In [15], a hybrid AI-driven architecture AGRARIAN was introduced to leverage the centralized cloud infrastructure of smart farming platforms by using localized edge processing, federated AI models, and hybrid 5G/satellite connectivity [49,50] for various agriculture environments, including those with infrastructure constraints. AGRARIAN horizontal functionality via customer portal, decision support systems, platform infrastructure, and external data sources was implemented via four vertical layers. The sensor layer comprised environment, soil, and livestock data acquisition through ground, UAV, Internet of Things (IoT) sensors, meteorological stations, satellite observations, and tracking devices. The network layer enabled 5G, satellite, and edge and ground communication between sensors, computing nodes, and cloud-based systems for seamless connectivity. The data processing layer acted as a computational hub and the application layer provided services to farmers, policymakers, and researchers, such as decision support and monitoring systems, crop forecasting, smart irrigation and water management, disease and pest alerts, and blockchain-enabled goods logistic traceability. The above functionality showed a perspective for interconnecting with online platforms for process-based, machine learning (ML), and IoT modeling [51,52,53]. Pilot scenarios demonstrated AGRARIAN’s potential for irrigation control, crop disease, and livestock monitoring.

In [16], a lightweight DL framework AgriFusionNet was introduced for multisource plant disease classification and modeling. AgriFusionNet was built upon EfficientNetV2-B4 CNN [54], enhanced by Fused-MBConv blocks and implemented by Adam optimizer and Swish activation for more efficient training and model generalization. By the fusion of the large image collection PlantVillage [55], RGB, and multispectral drone images, and IoT sensor data on temperature, humidity, and soil moisture, a multimodal dataset was tailored and augmented for extending the diagnosis of diseases to their prediction under various agriculture conditions. The dataset was split for training, validation, and testing in a 70:20:10 ratio, and AgriFusionNet showed its potential by 94.3% classification accuracy with 30% less parameters than other comparable methods.
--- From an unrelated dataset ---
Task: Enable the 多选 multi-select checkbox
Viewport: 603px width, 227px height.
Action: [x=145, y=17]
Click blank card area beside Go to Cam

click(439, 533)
In [17], an extensive review was made of existing and emerging crop management technologies for smart and precision monitoring on germination, water status, nutrient stress, diseases and weeds detection, chlorophyl estimation, crop protection, and yield. The study overviewed Agriculture 4.0 crop monitoring and management technologies based on AI, ML, DL, and IoT with 5G and cloud computing environment [56,57,58]. They were situated in a perspective towards Agriculture 5.0 technologies of the next level [59,60,61], based on robotics, digital twins, UAV, unmanned ground vehicles (UGVs), blockchain, and big data analytics with 6G and fog and edge computing, as the advances and challenges were analyzed.
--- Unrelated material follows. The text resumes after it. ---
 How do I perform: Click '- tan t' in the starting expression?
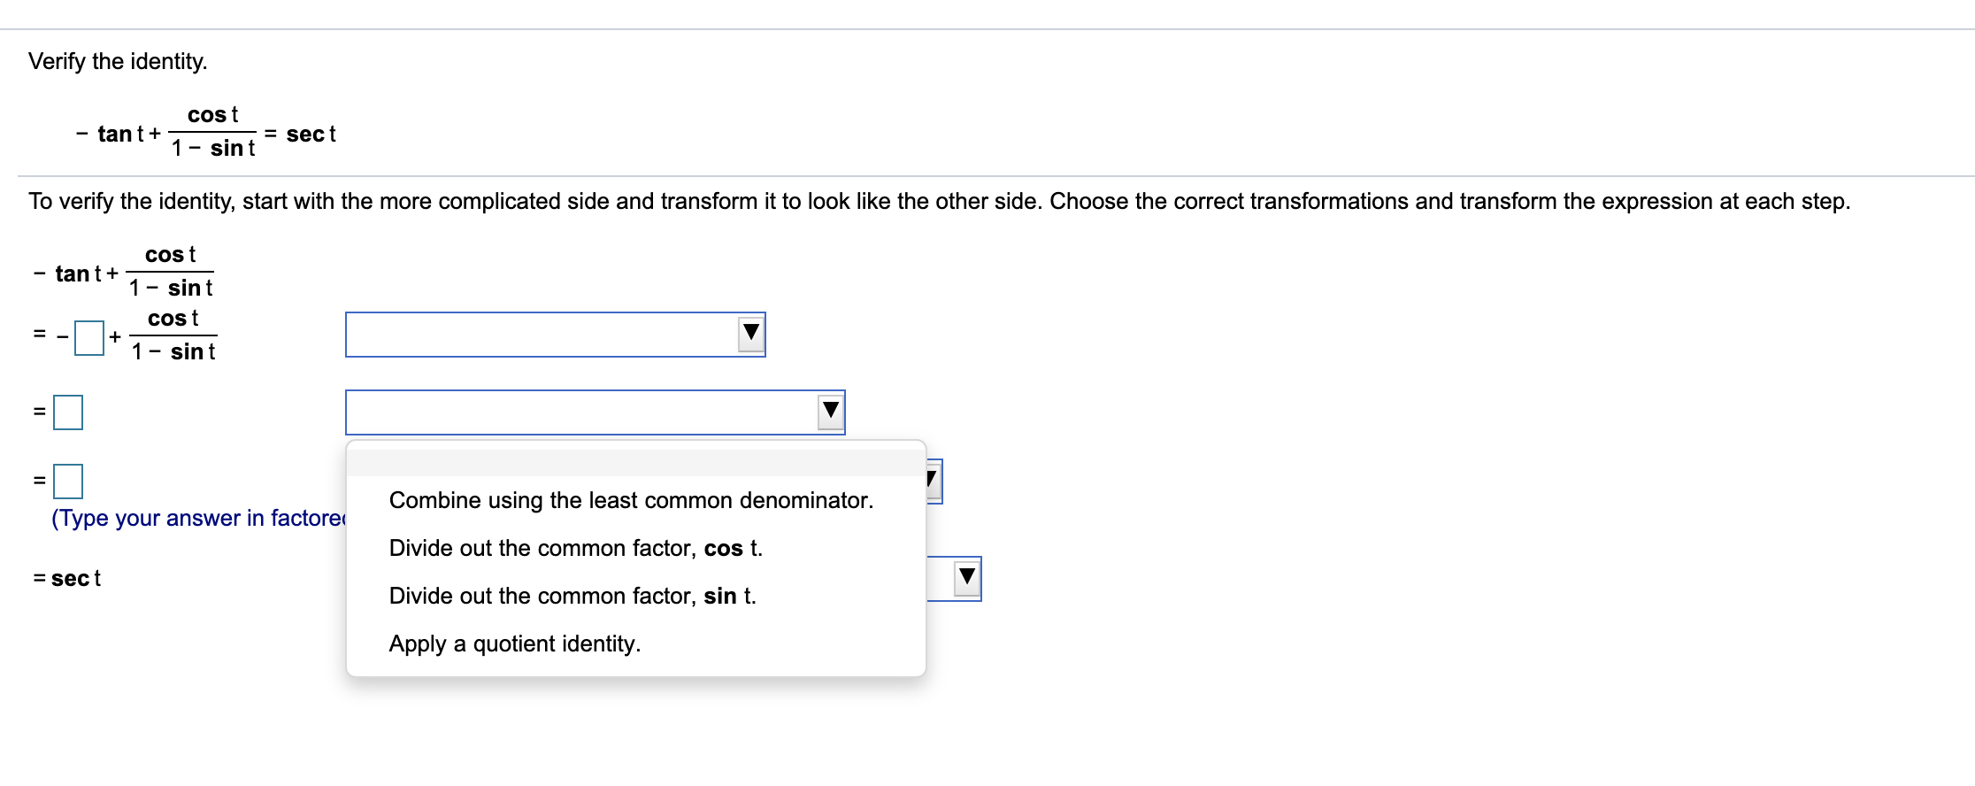(74, 274)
Thus, the contributions of this Special Issue could be seen within the perspectives of the transition of AI, ML, and DL technologies from Agriculture 4.0 to Agriculture 5.0. These perspectives include, but are not limited to, the following: (i) technical development and elaboration of those technologies, e.g., improving CNN with newly introduced or adapted attention mechanisms and/or activation functions; (ii) application expansion to various agriculture activities; (iii) upgrading to more sophisticated technologies and autonomous systems, e.g., from cloud computing to localized fog and edge computing and from classification and object detection to 3D object detection, robotics, smart machinery operations, and diagnostics.